* SUPPLIED RECORDS
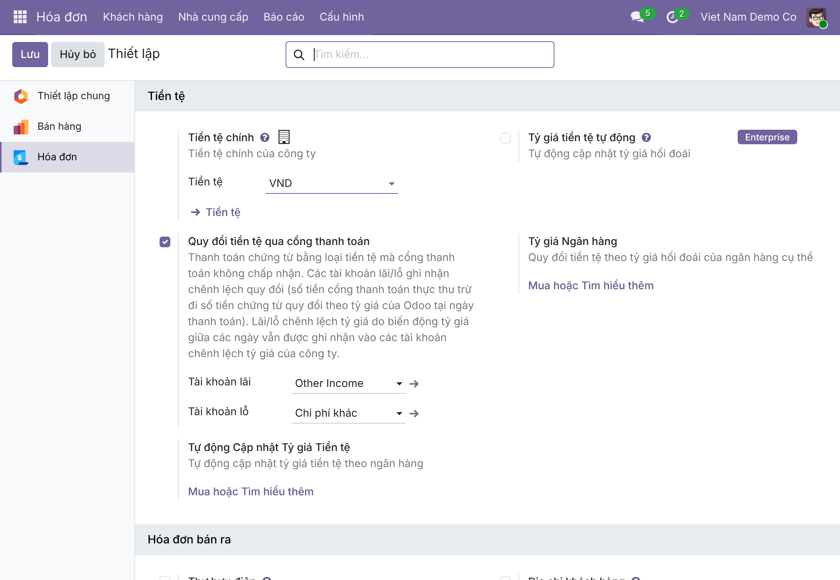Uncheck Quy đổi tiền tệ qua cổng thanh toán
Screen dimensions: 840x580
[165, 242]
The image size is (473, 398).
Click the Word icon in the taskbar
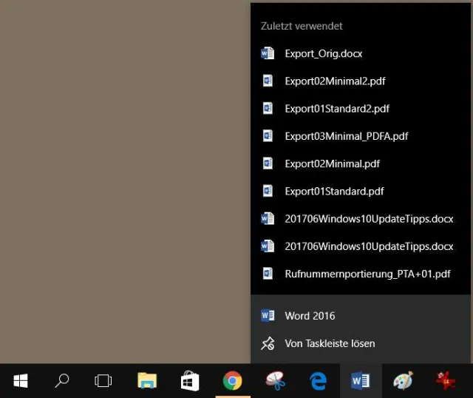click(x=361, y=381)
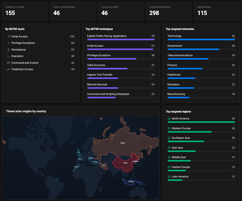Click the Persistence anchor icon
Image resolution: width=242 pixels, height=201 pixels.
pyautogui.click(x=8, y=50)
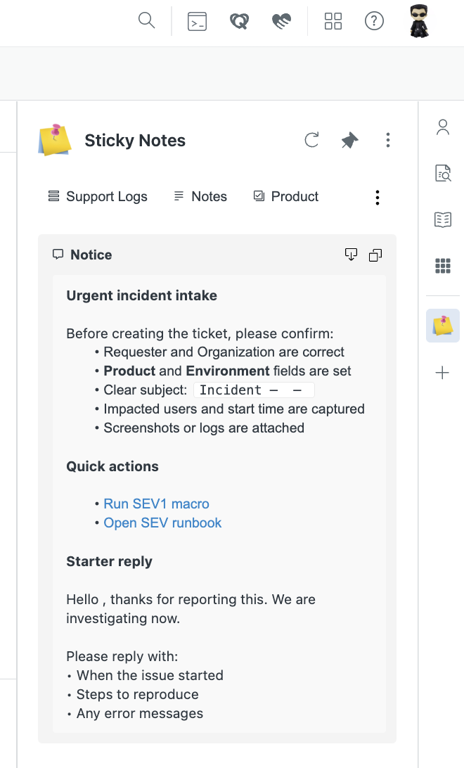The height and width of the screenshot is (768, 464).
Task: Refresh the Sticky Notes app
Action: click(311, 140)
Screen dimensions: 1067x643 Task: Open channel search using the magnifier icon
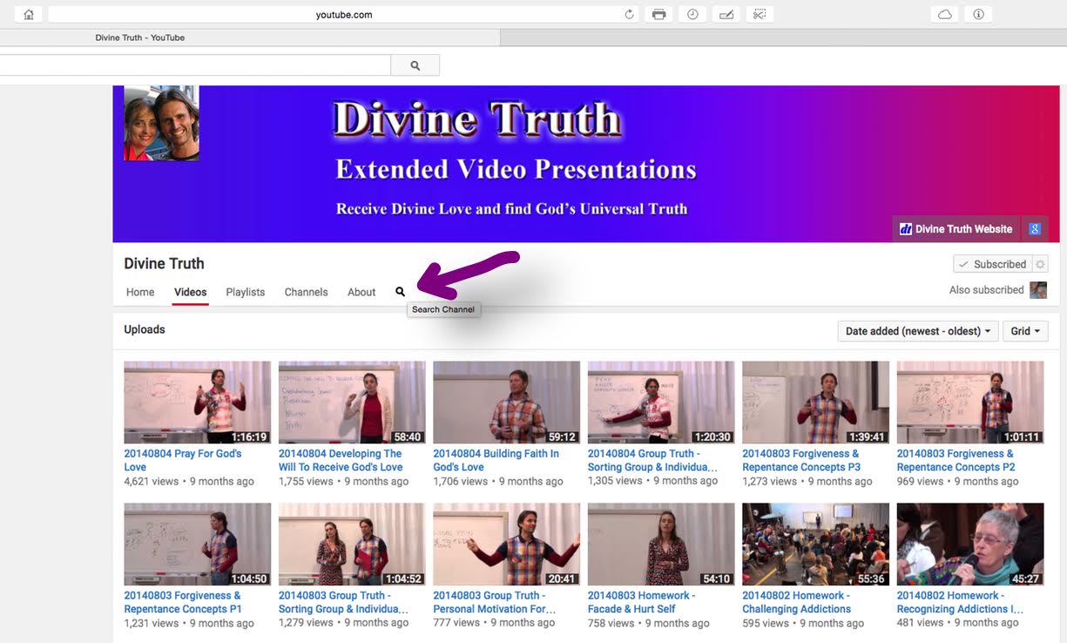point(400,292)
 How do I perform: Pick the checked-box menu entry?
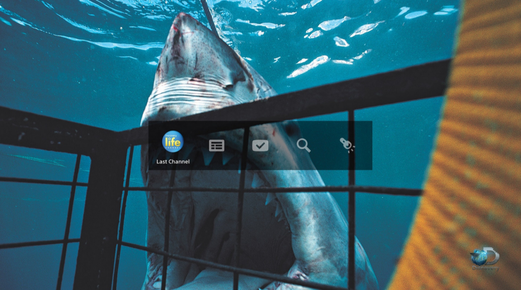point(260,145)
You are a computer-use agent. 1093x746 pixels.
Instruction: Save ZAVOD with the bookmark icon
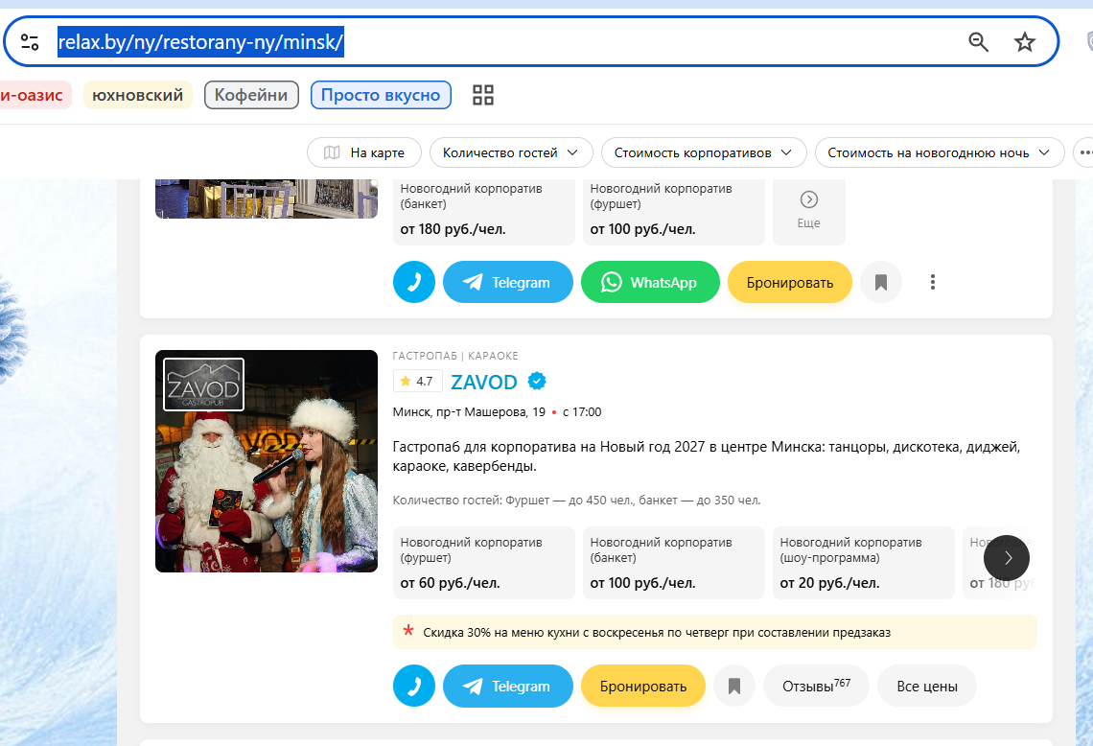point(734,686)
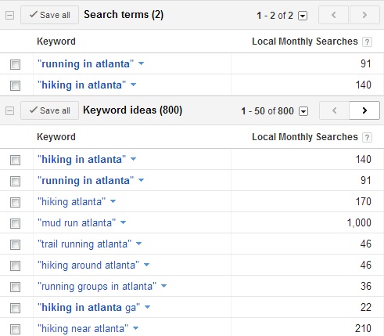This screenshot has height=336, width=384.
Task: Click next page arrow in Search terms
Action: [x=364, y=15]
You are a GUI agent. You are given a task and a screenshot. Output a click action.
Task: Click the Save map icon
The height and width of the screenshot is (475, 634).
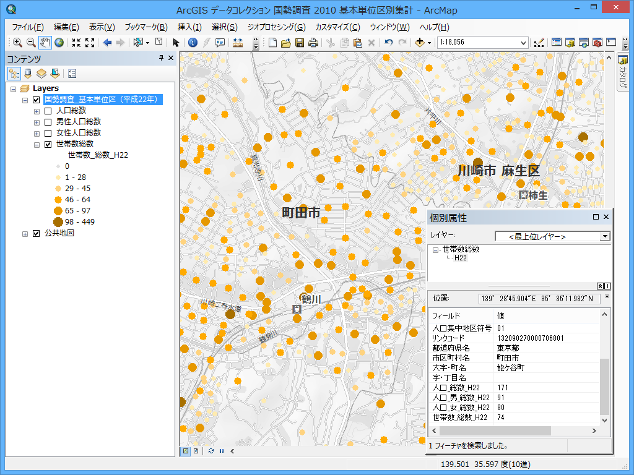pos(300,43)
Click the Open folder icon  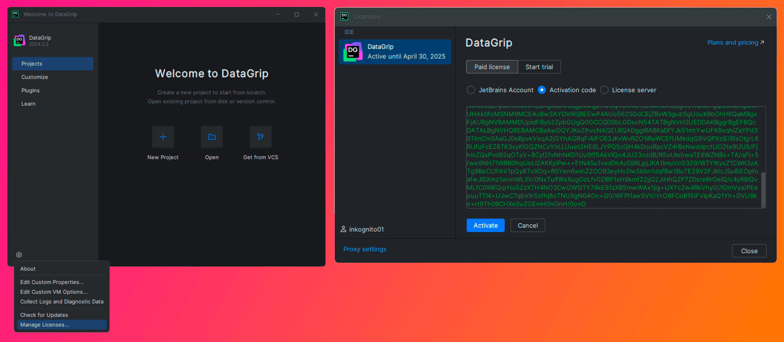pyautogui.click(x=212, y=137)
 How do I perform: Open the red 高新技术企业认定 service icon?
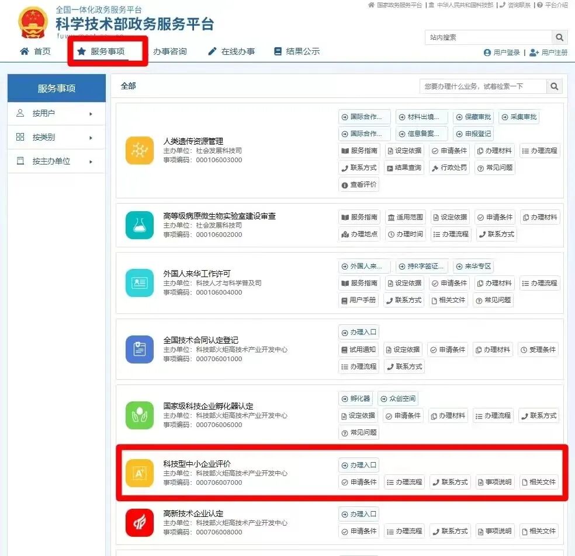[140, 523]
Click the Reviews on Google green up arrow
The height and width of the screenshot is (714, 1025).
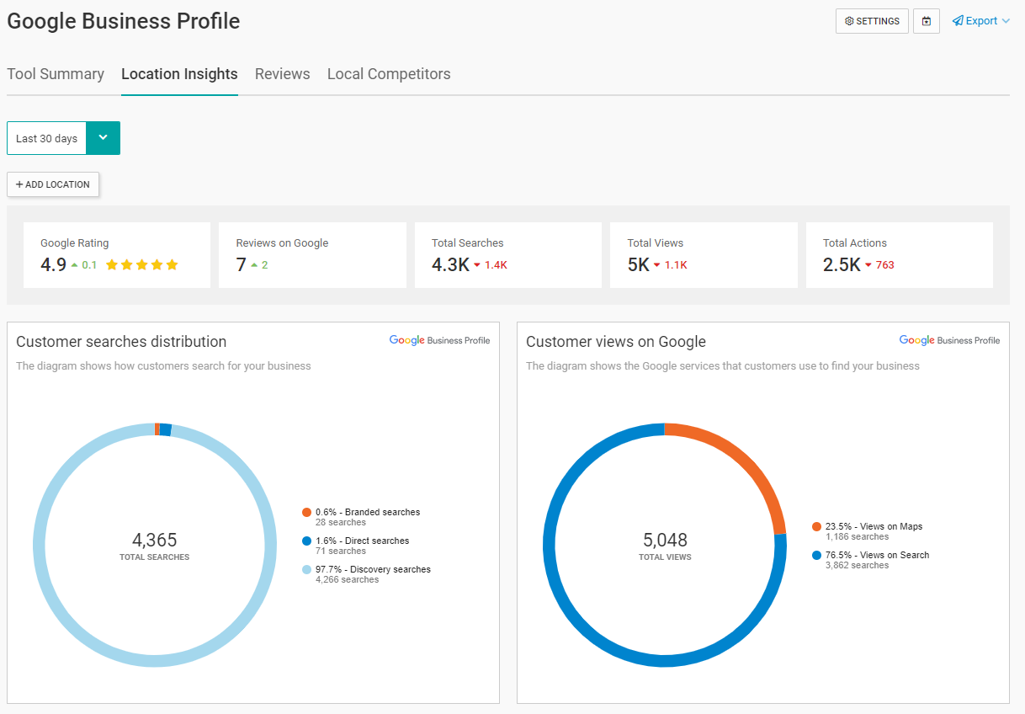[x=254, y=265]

* YOUR OBJECTIVE
Leave every picture out and write out exactly the lines from the line with "The height and width of the screenshot is (714, 1025)." through the last line of the material.

* OUTPUT BELOW
The height and width of the screenshot is (714, 1025).
[x=254, y=265]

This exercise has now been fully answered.